Arriva un bambino: dov’è il libretto di istruzioni?

Arriva un bambino: dov’è il libretto di istruzioni?

novembre 24, 2018 0 Di mammina

L’arrivo di un bambino è sempre un’emozione incredibile, un’immensa gioia ma da quando si arriva a casa con il Bebè cominciano a sorgere mille dubbi e interrogativi. Il timore di non essere all’altezza, di non saper affrontare le situazioni è comune nei nuovi genitori ma devi stare tranquillo, i genitori crescono con i figli.

E le Istruzioni?

In genere quando ti trovi tra le mani una cosa che non conosci hai sempre un libretto di istruzioni da consultare per toglierti di impiccio, per i bambini non esistono libretti di istruzione.

Anche le persone che ti stanno intorno e che potenzialmente possono darti dei consigli utili, non è detto che riescano ad aiutarti più di tanto.

La prima cosa da fare è non farsi mai prendere dal panico se non riesci a capire il bambino, perché piange, ad esempio, lo imparerai con il tempo. Riuscirai a capire l’esigenza del bambino dal tipo di pianto o con l’esperienza

Ad esempio, un pianto che si presenta a certe ore o dopo un certo tempo dall’allattamento sarà facilmente legato alle classiche coliche del bimbo. Se noti che il bambino non ha riposato tanto durante la giornata, ad un certo punto avrà sviluppato un certo grado di stanchezza e piangerà per questo.

I genitori crescono

I bambini sono in costante crescita e apprendimento e questo avviene attraverso fasi e con tappe fondamentali nelle varie attività che svolge.

I genitori sono spesso in ansia per via dell’incognita “bambino”, come tutte le situazioni e le cose che non si conoscono, si genera ansia anche con il bambino che resta sempre una cosa sconosciuta che spesso non si sa come affrontare.

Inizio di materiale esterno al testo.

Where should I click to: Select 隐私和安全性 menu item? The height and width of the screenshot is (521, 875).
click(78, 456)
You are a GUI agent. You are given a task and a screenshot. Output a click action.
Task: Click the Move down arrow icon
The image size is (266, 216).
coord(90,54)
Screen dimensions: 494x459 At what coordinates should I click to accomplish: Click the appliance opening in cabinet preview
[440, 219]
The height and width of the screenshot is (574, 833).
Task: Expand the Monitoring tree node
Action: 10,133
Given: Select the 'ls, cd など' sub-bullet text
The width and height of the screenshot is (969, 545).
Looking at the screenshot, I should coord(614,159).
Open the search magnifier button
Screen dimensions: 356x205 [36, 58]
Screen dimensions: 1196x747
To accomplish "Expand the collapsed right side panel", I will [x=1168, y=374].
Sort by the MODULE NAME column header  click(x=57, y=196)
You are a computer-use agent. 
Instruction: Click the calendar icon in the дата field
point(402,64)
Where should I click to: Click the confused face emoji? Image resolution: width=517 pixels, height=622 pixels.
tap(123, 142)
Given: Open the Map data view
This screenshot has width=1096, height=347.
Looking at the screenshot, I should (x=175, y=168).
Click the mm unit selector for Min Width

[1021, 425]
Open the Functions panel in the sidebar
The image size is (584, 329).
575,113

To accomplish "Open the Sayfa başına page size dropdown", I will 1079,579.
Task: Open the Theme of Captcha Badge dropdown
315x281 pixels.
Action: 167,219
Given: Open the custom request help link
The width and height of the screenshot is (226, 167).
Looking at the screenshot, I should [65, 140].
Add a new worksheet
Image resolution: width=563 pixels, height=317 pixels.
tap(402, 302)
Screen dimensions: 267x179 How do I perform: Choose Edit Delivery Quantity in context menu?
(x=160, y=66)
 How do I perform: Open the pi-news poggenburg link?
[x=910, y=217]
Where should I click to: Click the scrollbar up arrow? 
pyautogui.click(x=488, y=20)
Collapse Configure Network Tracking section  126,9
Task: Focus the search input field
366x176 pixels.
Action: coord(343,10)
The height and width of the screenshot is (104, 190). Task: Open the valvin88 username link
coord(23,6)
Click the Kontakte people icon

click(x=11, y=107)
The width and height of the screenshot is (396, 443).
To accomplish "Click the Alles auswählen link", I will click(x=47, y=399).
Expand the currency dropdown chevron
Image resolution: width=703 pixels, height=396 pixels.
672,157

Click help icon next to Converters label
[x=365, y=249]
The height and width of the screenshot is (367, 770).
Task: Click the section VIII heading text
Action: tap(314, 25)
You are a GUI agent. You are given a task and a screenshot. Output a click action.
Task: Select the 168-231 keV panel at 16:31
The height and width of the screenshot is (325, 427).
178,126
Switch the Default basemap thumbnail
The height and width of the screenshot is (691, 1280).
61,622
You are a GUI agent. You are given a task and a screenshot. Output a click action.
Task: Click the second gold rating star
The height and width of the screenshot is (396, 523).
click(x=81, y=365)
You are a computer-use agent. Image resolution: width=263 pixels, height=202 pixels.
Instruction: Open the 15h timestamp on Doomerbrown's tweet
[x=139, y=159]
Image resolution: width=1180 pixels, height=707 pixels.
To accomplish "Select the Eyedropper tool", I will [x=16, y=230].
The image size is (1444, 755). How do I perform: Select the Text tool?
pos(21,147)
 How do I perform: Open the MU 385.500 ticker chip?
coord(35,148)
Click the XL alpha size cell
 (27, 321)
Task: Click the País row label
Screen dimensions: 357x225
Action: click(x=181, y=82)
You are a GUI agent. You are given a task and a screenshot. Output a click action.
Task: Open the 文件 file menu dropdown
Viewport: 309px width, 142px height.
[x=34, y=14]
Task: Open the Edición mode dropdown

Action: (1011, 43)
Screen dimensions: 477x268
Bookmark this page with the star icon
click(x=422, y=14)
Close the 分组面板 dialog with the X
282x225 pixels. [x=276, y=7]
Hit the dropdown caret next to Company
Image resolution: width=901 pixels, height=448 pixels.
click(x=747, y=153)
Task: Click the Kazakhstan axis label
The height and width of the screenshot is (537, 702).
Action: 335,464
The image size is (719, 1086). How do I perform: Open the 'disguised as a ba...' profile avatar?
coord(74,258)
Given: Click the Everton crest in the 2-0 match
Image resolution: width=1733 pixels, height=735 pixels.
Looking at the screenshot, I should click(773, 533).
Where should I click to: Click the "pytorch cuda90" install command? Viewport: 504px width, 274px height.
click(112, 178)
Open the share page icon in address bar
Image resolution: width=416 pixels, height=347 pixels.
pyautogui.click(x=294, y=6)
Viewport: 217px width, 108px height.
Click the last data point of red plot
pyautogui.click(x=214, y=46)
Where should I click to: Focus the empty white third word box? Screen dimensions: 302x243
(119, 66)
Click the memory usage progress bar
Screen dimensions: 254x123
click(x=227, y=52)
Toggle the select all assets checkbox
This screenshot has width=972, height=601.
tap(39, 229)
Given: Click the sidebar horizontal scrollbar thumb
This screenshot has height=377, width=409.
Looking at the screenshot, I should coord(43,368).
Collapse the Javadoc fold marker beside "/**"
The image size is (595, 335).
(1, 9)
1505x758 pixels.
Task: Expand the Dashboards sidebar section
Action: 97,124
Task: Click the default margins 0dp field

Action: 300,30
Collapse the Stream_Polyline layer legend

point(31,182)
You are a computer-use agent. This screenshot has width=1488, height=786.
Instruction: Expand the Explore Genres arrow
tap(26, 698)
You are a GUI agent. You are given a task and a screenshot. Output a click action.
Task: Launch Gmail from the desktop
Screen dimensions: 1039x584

Come cresce il bambino, crescono anche i genitori e questo aiuta nel tempo ad avere maggiore sicurezza e tranquillità ma se hai dei dubbi, consulta sempre il pediatra che potrà darti qualche istruzione in più e delle rassicurazioni rispetto alle tue paure.

Il rapporto con il bambino

Il bambino ha la necessità, soprattutto nei suoi primi mesi di vita, di un rapporto costante con mamma e papà e i genitori devono accordare il massimo di attenzioni al bambino ma pur sempre tendendo dei tempi per se stessi, come si dice, ogni tanto staccare la spina e fare ciò che si desidera.

In linea generale due consigli sono sempre validi rispetto al rapporto con il bambino, a seconda della sua età, naturalmente:

  • Interagire il più possibile con lui, leggendo un libro, cantando, facendolo giocare con i giochi adeguati alla sua età, con i bambini non più neonati, fare delle attività manuali e creative e così via. Ricorda sempre che la creatività è ciò che fa crescere meglio il bambino, con la maggiore consapevolezza e nel massimo dell’equilibrio personale.
  • Occorre sempre parlare al bambino, anche quando è così piccolo che non puoi pensare che comprenda le parole che gli dici. Comunica sempre comunque verbalmente al bambino che imparerà, prima ancora delle parole, a riconoscere il tuo tono di voce, l’approvazione o, al contrario la disapprovazione per ciò che fa. Racconta gli avvenimenti, le tua sensazioni, il funzionamento degli oggetti. Spesso il bambino sembrerà che non ti ascolti, forse che non ti senta nemmeno ma ti renderai conto che è esattamente il contrario.

Il confronto con gli altri

L’erba del vicino è sempre la più verde, è naturale, inevitabile che lo si voglia oppure no, fare un confronto con i bambini di altri genitori.

Se un bambino della stessa età del tuo comincia a dire mamma o papà e il tuo no, viene subito da pensare che ci sia qualcosa che non va, lo stesso per il camminare.

Questo per quanto sia normale che avvenga non è corretto, ciascun bambino ha i suoi tempi e tutto resta nella piena normalità.

Per ciascuna età del bambino, tuttavia, esistono delle capacità che dovrebbero essere raggiunte e per qualsiasi dubbio tu abbia rispetto a questo, rivolgiti sempre al pediatra che ha la piena capacità di valutare se si tratta davvero di un’anomalia o se va tutto bene.